Sujapur Assembly constituency is an assembly constituency in Malda district in the Indian state of West Bengal.

Overview
As per orders of the Delimitation Commission, No. 53 Sujapur Assembly constituency covers Alipur I, Alipur II, Bamongram Mashimpur, Gayeshbari, Jalalpur, Jalua Badhal, Kalia Chak II, Mozampur, Naoda Jadupur, Silampur I, Silampur II and Sujapur gram panchayats of Kaliachak I community development block.

Sujapur Assembly constituency is part of No. 8 Maldaha Dakshin (Lok Sabha constituency). It was earlier part of Malda (Lok Sabha constituency).

Members of Legislative Assembly

Election results

2021
In the 2021 election, Md. Abdul Ghani of AITC, defeated his nearest rival, Isha Khan Choudhury of INC

2016
In the 2016 election, Isha Khan Chowdhury of INC defeated his nearest rival Abu Nasar Khan Choudhury of TMC.

2011
In the 2011 election, Abu Naser Khan Chowdhury of Congress defeated his nearest rival Sekh Ketabuddin of CPI(M).

1977–2009
In the by-election held in 2009, subsequent to the election of the sitting MLA Mausam Noor from Maldaha Uttar (Lok Sabha constituency), Abu Nasar Khan Choudhury  of Congress won the seat. In an earlier by-election held in the same year, caused by the death of the sitting MLA, Rubi Noor, Mausam Noor of Congress defeated Haji Ketabuddin of CPI(M). Contests in most years were multi cornered but only winners and runners are being mentioned.

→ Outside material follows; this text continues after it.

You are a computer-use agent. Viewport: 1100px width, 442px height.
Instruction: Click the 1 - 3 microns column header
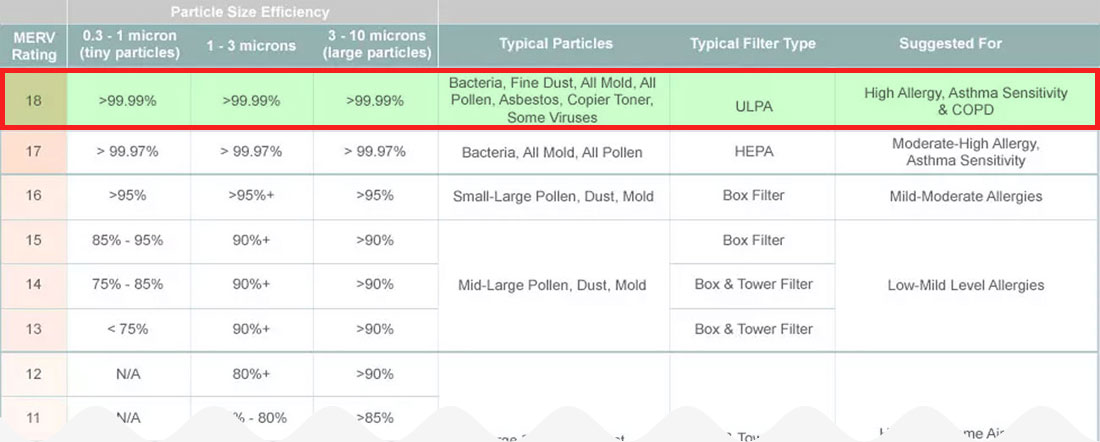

In the 2006, 2001, 1996 and 1991, Rubi Noor of Congress won the Suzapur assembly seat defeating her nearest rivals Hamidur Rahman of CPI(M) in 2006, Abdur Rauf of CPI(M) in 2001 and 1996, and Kowsar Ali of CPI(M) in 1991. Humayoun Chowdhury of Congress defeated Kowsar Ali of CPI(M) in 1987 and Mamtaz Begum of CPI(M) in 1982. A. B. A. Ghani Khan Choudhury of Congress defeated Habibur of CPI(M) in 1977.

1957–1972
A. B. A. Ghani Khan Choudhury of Congress won in 1972, 1971, 1969 and 1967. Ashadulla Choudhury of Congress won in 1962. Manoranjan Mishra, Independent, won in 1957. Prior to that the Sazapur seat did not exist.